Amazon's latest announcement (and offering) could not have come at a better time for Mag. I am talking about Amazon DynamoDB here and I feel it is a good fit for Mag.
For the last few weeks I have been looking at many available options for the data storage for Mag. Notice I mentioned data store and not RDBMS. The reason is that Mag's data is really a large collection of configurations for campaigns that our clients run. Yes they may grow in size as we add customers, but the schema is quite simple, at least for now. And I would prefer having a hosted, cost effective service that is fast. I want to concentrate on the application because that is the real power of Mag.
My current choices included the NoSQL systems like MongoDB, Couch, Redis or similar, but honestly I would not want to handle managing the storage myself. And replication, and other stuff. I had made plans to do that though, but now I will be free from them. Plus the move to SSD seems very practical and needed. I am not saying SSDs will help Mag right now, but from the industry standpoint this is a good start.
But what has really made my decision easy is that it is no hassle, no management and it scales when needed. AWS also claims really low latency, very high throughput. Although our reads/writes will be tiny to start with. I will see the latency for myself once I start but I believe their claims for now. From a startup point of view the pricing is good too. Initially free to start with, although its a tiny 100MB database, but its good to experiment stuff. I used basic assumptions to check prices and it seems good to me.
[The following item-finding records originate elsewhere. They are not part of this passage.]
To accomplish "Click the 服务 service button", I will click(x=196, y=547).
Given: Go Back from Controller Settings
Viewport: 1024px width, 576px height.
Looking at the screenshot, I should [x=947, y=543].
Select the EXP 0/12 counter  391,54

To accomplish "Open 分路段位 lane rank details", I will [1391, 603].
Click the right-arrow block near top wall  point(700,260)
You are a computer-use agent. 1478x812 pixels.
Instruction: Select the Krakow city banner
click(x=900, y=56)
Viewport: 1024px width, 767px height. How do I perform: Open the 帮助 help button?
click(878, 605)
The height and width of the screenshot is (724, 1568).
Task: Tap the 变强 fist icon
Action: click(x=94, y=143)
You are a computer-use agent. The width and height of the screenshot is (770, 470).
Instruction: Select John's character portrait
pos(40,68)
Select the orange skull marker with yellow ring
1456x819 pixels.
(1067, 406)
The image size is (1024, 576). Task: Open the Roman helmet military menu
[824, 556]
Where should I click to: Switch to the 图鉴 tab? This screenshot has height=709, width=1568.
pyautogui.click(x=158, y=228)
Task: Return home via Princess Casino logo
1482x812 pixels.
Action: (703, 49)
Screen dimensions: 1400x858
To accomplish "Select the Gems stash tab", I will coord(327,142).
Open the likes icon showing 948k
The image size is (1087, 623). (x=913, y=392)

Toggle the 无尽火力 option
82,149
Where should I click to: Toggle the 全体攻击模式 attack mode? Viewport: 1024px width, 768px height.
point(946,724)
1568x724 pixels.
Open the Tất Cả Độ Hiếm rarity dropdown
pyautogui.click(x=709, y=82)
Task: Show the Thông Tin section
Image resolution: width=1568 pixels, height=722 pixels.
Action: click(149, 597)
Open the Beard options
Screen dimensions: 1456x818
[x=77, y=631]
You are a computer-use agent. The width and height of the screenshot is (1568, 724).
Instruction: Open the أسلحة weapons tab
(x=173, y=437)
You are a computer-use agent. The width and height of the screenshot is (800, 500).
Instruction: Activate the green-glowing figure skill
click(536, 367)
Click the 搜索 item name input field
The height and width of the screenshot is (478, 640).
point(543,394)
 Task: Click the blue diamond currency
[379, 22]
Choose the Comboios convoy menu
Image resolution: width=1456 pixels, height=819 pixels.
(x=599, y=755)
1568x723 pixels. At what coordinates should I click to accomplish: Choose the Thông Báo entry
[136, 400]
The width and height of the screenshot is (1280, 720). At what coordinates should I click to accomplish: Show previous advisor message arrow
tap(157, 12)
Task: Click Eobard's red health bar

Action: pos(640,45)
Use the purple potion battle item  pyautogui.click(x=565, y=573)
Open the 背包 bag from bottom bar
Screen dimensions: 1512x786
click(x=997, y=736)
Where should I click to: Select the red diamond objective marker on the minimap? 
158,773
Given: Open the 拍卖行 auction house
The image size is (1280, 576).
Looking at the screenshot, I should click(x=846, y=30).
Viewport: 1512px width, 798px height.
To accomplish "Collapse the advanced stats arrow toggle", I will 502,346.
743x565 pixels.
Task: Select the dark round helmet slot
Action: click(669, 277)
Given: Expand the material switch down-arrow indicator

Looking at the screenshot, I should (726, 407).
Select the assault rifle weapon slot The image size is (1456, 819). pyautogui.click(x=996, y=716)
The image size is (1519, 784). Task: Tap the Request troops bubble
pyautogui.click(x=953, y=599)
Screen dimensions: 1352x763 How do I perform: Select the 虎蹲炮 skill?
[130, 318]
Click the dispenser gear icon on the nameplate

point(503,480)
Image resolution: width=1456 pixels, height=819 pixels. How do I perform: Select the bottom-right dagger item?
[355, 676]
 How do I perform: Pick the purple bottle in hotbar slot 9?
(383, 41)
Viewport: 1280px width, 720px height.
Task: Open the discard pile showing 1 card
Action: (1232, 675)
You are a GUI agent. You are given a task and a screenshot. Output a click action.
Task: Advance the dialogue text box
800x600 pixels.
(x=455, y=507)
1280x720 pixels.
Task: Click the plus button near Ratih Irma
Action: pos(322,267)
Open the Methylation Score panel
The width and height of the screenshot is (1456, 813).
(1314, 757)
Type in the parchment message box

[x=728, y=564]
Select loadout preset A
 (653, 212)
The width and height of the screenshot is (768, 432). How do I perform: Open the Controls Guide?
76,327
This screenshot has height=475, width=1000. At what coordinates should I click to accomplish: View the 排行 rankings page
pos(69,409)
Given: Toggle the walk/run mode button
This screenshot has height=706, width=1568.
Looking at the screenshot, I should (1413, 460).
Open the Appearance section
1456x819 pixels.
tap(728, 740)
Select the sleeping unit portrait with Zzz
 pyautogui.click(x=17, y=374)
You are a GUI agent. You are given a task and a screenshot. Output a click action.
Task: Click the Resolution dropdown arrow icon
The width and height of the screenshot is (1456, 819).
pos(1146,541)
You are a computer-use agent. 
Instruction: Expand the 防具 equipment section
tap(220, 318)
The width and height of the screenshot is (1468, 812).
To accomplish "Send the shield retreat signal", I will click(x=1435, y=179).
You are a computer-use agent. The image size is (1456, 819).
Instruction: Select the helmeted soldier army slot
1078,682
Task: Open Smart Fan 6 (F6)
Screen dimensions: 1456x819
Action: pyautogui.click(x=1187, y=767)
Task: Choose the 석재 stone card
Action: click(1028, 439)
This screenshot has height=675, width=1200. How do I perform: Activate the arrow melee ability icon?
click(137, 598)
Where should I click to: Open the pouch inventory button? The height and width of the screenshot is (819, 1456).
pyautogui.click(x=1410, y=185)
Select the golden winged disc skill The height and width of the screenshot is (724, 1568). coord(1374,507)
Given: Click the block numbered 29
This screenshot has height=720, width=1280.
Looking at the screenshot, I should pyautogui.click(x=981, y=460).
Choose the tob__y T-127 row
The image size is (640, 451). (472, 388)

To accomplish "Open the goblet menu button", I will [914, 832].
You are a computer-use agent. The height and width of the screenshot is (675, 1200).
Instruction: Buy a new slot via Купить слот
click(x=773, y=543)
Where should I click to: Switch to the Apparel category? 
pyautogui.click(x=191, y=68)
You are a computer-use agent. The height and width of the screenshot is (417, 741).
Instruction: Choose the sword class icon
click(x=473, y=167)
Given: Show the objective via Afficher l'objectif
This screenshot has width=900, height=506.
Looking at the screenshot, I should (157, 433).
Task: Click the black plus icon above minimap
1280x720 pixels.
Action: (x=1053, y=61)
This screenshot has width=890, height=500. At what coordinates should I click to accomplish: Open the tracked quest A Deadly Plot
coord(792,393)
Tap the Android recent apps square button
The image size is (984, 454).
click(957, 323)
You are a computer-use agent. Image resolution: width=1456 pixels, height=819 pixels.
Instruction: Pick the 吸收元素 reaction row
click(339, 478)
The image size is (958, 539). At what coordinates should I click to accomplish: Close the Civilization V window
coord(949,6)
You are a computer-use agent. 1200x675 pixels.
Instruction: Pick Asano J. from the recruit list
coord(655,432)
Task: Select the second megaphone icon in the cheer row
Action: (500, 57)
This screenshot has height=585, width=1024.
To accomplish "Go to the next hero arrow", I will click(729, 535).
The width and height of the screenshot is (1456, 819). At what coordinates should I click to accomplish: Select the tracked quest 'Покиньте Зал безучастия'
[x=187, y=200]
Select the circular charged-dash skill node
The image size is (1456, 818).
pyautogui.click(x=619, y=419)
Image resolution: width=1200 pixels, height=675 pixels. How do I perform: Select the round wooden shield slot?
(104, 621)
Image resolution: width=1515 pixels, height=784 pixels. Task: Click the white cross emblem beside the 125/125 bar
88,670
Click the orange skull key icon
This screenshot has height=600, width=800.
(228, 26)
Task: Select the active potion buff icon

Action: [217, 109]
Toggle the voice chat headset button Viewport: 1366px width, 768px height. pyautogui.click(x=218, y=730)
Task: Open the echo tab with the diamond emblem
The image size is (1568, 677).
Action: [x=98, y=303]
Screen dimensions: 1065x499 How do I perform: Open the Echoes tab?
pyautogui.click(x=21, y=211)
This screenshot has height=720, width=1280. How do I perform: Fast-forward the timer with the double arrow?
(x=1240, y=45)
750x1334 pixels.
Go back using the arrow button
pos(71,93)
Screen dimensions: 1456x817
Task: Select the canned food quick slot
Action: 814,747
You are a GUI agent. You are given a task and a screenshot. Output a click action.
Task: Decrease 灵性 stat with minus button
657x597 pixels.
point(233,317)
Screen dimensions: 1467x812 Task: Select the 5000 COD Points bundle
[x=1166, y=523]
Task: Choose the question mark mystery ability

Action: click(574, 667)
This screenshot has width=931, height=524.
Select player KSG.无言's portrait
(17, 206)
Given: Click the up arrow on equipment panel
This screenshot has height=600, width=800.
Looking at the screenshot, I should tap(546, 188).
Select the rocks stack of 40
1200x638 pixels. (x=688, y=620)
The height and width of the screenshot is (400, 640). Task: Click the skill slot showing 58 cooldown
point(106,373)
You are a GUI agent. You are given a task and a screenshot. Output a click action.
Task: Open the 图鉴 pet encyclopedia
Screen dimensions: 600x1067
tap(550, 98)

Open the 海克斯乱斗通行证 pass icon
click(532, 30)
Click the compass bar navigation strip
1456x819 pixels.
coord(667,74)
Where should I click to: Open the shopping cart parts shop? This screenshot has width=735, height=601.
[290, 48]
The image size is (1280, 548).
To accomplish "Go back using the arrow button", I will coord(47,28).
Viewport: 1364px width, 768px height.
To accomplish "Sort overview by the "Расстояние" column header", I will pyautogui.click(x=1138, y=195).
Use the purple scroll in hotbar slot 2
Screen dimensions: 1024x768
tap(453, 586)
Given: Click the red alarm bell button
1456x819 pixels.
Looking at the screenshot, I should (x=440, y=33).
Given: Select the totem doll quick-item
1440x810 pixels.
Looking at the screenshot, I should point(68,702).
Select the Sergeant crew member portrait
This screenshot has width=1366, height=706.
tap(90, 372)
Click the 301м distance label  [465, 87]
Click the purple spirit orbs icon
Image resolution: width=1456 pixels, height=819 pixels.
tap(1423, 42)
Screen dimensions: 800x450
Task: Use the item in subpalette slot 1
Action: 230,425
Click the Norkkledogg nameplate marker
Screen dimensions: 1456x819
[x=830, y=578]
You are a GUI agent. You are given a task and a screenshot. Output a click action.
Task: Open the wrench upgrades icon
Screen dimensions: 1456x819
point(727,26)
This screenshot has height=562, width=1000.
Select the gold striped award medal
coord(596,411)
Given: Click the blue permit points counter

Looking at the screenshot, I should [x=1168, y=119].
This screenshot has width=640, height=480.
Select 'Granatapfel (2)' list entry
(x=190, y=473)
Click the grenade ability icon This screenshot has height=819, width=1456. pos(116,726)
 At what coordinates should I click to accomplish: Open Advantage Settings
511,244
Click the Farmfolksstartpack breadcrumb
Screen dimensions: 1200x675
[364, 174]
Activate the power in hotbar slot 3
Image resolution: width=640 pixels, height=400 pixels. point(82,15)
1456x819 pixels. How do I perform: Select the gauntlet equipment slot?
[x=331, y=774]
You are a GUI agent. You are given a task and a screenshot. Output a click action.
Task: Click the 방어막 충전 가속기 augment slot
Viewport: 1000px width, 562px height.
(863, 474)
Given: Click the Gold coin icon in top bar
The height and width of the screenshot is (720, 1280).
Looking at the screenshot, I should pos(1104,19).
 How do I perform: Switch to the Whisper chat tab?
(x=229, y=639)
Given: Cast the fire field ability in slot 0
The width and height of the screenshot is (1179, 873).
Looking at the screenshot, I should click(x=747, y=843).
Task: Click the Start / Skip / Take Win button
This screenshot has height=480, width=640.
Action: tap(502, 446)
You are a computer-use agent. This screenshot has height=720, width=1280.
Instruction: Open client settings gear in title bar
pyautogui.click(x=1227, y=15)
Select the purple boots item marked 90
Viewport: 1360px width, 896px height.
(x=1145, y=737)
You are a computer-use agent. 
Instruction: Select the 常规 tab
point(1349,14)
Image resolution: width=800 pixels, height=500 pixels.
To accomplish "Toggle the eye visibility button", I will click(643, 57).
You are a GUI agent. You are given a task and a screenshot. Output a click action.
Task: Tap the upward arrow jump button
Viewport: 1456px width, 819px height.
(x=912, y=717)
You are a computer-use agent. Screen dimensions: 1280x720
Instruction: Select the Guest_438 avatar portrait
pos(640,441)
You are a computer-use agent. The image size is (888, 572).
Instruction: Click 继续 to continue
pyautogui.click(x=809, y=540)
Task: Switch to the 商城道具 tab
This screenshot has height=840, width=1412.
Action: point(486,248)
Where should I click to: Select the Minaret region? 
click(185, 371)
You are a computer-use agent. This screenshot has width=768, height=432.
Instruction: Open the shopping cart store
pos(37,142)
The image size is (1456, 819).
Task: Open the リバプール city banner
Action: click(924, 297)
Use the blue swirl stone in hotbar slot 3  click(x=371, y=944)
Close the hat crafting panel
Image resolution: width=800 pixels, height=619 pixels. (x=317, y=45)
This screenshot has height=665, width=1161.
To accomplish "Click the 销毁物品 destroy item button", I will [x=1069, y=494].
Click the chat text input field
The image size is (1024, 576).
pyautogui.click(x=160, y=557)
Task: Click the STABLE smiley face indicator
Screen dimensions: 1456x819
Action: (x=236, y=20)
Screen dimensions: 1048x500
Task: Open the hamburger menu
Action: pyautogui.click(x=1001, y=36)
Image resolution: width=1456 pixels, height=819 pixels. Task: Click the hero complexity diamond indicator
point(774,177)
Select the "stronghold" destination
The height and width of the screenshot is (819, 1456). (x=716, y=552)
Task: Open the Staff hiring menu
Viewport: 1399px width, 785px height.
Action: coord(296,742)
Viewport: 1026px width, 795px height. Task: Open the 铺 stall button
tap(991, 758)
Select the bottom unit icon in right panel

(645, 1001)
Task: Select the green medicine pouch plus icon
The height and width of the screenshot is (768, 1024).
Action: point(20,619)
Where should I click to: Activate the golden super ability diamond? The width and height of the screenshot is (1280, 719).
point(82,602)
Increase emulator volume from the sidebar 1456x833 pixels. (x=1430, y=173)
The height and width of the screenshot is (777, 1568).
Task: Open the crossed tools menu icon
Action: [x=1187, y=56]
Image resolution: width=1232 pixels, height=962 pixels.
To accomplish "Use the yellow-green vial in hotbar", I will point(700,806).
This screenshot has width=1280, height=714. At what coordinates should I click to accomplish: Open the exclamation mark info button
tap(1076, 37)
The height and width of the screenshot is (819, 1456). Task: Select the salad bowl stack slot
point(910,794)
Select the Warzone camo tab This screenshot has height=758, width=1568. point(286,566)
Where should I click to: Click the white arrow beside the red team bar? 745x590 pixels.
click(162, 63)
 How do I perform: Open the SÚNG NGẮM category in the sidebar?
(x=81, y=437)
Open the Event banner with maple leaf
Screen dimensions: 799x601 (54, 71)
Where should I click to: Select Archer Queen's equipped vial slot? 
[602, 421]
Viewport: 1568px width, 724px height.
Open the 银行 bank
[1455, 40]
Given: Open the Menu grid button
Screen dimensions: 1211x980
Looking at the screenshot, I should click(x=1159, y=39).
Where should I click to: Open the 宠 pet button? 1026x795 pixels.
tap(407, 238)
I will see what existing libraries I can re-use to make the transition smooth. Our applications are JavaScript heavy, the back-end (PHP/Python/Node mix) is just an API as such. All rendering done right on the browser. Just JSONs passing here and there. That's it then, lets code!
2 comments:
If they just announced it today (Jan 19, 2012), it would be a while before you see any production ready libraries for it in multiple languages.
The AWS SDK already has the basic necessary stuff. All I basically need to do is create a simple wrapper for my schema needs.